We’ve gotten rid of that approach as of now. :)

> I haven't checked the security considerations section in detail yet. It's important to get the big direction right first. 
> 
> Please check the details inline:
> 
> section 1, overview
> 
>    The Ad hoc On-Demand Distance Vector Version 2 (AODVv2) protocol
>    enables dynamic, self-starting, multihop routing
> 
> The term "self-starting" is very vague. It makes people think of auto-configuration. And I didn't see such kind of feature is supported. I would avoid using it. 

Makes sense. I’ve removed the term.

> 
>   AODVv2 is an Experimental protocol.
>  ...
>  
> I think much more information is required here:
> 
> 1) Because RFC 3561 has already been experimented for 13 years, as its version 2, AODVv2 should summarize what kind of experiences have been obtained in the past 13 years, and justify the design choices made in the current draft (like use of RFC5444, removing some of the features, etc)
> 
> 2) The motivation and experiments to be conducted need to be elaborated. It's even necessary to have a separate section/subsection for it. Some experiment points that come to my mind without much thinking: support of multiple interfaces, support of gateways, use of different metrics, the security model, etc..

Fair enough.  Thank you for the detailed pointers, I’ll write something up (unless my co-authors beat me to it ;) ) and get back to you, if that’s okay?

> 
>    The basic operations of the AODVv2 protocol are route discovery and
>    route maintenance...
> 
> It's necessary to give an overview of the basic functioning of the protocol, rather than simply saying "use RREQ/RREP to carry information and build routes". Because after this, the draft jumps directly into the protocol details. 
> It's extremely important for the readers who are not familiar with reactive protocol.

Good point. we’ve removed „The basic operations of the AODVv2 protocol are route discovery and route maintenance.“, since that sentence occurs in the first paragraph already, and we’ve substituted the „An AODVv2 router is configured to perform route discovery…“ paragraph with:

   The basic protocol mechanisms are as follows.  Since AODVv2 is a
   reactive protocol, route discovery is initiated only when a route to
   the target is needed (i.e. when a router' client wants to send data).
   AODVv2 does this with the help of a Route Request (RREQ) and Route
   Reply (RREP) cycle: an RREQ is distributed across the network until
   it arrives at the target.  When forwarding an RREQ, all routers
   across the network store the neighbor they've received the RREQ from,
   memorizing a possible route back to the originator of the RREQ.  When
   the target receives the RREQ, it answers with an RREP, which then
   travels back to the originator along the path memorized by the
   intermediate routers.  A metric value is included within the messages
   to record the cost of the route.  AODVv2 uses sequence numbers to
   identify stale routing information, and compares route metric values
   to determine if advertised routes could form loops.
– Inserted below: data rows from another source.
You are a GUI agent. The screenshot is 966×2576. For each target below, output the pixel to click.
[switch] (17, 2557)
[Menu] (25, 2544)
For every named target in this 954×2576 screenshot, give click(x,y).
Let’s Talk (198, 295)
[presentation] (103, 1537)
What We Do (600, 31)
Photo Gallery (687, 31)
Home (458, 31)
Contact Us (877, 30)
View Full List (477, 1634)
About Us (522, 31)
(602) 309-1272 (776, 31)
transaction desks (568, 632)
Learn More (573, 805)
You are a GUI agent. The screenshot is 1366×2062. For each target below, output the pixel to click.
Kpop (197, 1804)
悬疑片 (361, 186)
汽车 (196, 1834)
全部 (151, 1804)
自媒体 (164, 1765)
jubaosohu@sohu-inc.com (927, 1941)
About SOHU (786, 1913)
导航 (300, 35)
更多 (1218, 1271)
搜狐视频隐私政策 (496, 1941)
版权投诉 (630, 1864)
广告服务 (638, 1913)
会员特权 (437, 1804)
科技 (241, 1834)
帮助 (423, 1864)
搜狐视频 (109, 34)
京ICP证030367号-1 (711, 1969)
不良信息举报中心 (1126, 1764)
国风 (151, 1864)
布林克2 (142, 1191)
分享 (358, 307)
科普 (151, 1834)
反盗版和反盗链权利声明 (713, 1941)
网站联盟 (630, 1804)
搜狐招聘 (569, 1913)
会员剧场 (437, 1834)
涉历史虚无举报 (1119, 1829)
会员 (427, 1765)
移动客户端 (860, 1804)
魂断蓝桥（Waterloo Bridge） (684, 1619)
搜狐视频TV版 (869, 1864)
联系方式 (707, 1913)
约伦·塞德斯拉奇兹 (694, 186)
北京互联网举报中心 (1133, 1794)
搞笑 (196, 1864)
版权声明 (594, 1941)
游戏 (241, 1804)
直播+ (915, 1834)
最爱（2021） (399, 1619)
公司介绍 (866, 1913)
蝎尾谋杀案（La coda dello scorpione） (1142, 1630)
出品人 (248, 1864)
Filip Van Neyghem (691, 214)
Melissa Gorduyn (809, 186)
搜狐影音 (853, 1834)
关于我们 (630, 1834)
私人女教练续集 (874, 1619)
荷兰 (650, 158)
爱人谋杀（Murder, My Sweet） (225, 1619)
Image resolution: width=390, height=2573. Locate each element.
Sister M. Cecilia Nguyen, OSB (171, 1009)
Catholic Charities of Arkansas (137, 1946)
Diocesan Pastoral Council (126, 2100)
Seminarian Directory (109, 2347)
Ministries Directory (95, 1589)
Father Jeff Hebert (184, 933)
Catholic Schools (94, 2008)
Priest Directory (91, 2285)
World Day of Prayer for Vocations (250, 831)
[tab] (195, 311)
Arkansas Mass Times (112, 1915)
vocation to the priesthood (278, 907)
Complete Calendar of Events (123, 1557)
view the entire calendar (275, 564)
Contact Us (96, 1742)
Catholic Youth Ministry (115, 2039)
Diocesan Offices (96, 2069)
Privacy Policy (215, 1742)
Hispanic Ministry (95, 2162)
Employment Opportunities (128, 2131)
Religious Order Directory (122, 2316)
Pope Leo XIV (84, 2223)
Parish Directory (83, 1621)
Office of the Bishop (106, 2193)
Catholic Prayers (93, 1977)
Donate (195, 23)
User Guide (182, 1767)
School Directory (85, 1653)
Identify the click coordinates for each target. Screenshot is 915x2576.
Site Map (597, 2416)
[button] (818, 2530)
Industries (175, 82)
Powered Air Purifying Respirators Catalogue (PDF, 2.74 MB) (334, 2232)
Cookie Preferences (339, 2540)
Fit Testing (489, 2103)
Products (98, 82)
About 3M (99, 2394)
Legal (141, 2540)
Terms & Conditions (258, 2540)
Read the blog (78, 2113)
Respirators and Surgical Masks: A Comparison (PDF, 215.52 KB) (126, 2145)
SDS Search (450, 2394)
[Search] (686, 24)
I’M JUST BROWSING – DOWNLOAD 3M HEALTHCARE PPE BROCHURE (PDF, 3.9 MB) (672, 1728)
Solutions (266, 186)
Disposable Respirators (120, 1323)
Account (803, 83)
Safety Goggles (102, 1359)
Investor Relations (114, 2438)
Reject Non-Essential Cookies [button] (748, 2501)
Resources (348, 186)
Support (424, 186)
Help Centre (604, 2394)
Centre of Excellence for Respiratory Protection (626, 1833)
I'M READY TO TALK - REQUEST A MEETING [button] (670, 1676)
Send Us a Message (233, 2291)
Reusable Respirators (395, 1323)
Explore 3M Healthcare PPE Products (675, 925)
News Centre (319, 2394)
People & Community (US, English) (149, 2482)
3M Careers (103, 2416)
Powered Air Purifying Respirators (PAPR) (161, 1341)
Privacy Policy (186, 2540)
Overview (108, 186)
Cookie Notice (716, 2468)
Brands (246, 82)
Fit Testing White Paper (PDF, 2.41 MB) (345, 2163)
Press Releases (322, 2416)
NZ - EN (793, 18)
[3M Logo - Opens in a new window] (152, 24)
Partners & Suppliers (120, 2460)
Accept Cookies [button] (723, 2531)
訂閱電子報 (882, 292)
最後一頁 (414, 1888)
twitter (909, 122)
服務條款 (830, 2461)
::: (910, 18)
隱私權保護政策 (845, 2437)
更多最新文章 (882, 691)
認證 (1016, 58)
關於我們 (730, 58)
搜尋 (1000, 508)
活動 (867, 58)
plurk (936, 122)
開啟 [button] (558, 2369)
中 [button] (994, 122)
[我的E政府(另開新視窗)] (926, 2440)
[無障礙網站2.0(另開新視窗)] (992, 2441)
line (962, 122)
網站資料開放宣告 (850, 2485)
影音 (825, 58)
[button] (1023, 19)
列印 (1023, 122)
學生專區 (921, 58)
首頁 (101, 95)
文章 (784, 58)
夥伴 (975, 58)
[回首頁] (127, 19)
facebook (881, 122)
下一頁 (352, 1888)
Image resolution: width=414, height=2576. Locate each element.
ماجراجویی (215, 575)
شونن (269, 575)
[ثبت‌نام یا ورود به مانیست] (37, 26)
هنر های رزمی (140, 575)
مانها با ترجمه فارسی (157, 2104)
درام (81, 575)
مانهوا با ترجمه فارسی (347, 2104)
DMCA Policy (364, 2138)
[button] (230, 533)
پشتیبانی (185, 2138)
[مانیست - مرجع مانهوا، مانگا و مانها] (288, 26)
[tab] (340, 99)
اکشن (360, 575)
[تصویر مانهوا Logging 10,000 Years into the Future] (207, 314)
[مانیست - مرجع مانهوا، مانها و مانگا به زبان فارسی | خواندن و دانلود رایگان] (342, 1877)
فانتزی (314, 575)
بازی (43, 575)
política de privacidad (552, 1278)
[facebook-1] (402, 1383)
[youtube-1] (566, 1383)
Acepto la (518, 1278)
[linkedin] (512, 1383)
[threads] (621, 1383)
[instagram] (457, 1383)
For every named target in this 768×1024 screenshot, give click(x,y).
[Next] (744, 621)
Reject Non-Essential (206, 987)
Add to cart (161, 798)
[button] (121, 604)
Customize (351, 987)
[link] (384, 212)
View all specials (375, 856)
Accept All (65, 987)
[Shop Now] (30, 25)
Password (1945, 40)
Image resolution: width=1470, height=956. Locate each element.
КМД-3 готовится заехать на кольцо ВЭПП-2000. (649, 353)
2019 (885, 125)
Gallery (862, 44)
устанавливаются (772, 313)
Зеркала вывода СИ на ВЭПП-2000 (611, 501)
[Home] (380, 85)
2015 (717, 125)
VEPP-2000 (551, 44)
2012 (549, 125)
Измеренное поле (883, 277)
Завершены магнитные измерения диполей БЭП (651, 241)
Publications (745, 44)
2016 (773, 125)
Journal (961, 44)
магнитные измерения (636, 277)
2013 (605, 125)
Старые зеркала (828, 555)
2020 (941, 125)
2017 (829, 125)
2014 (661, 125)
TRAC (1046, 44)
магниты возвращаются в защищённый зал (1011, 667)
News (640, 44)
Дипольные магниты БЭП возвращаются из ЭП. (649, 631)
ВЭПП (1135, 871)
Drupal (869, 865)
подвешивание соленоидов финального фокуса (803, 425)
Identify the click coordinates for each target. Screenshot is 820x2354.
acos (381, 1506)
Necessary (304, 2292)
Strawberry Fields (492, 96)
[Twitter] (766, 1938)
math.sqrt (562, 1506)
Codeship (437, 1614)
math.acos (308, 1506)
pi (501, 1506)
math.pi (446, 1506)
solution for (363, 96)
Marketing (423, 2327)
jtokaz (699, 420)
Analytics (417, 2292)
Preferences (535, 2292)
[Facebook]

we’ve also slightly updated the language of the next pararaph:

   Route maintenance includes confirming bidirectionality of links to
   next hop AODVv2 routers and issuing Route Error (RERR) messages
   informing other routers of broken links.  It also includes reacting
   to received Route Error messages, and extending and enforcing route
   timeouts.

What do you think?

>  
> 
> section 2, Terminology
> 
> Please pay attention to the style of the terms. Most of the time, style like AckReq is used, but sometimes RERR_Gen is used. 
> Good to be consistent. 

I think I’ve pointed out a similar issue too (in spring 2014, I think?), but I think I recall the conclusion being that while the draft should stick to CamelCase wherever it can, renaming RERR_Gen to RERRGen would have a negative impact on readability, so there are some exceptions to the rule…

> 
>    Unreachable Address
>       An address reported in a Route Error message, as described in
>       Section 7.4.1.
> 
> need to explain what's the address for exactly, rather than giving a pointer to a big section. 

We had a longer explanation there but Justin said we should shorten it, so we did that and added the pointer… :D

> 
> section 3, applicability statement
> 
>    AODVv2 handles a wide variety of mobility and traffic patterns by
>    determining routes on-demand...
> 
> It necessary to explicitly call out what kind of traffic patterns that reactive protocols are not suitable for, such as lots of routers send data packets to instantaneous and multiple destinations. If that happens, what's the consequence (broadcasting storm, etc). 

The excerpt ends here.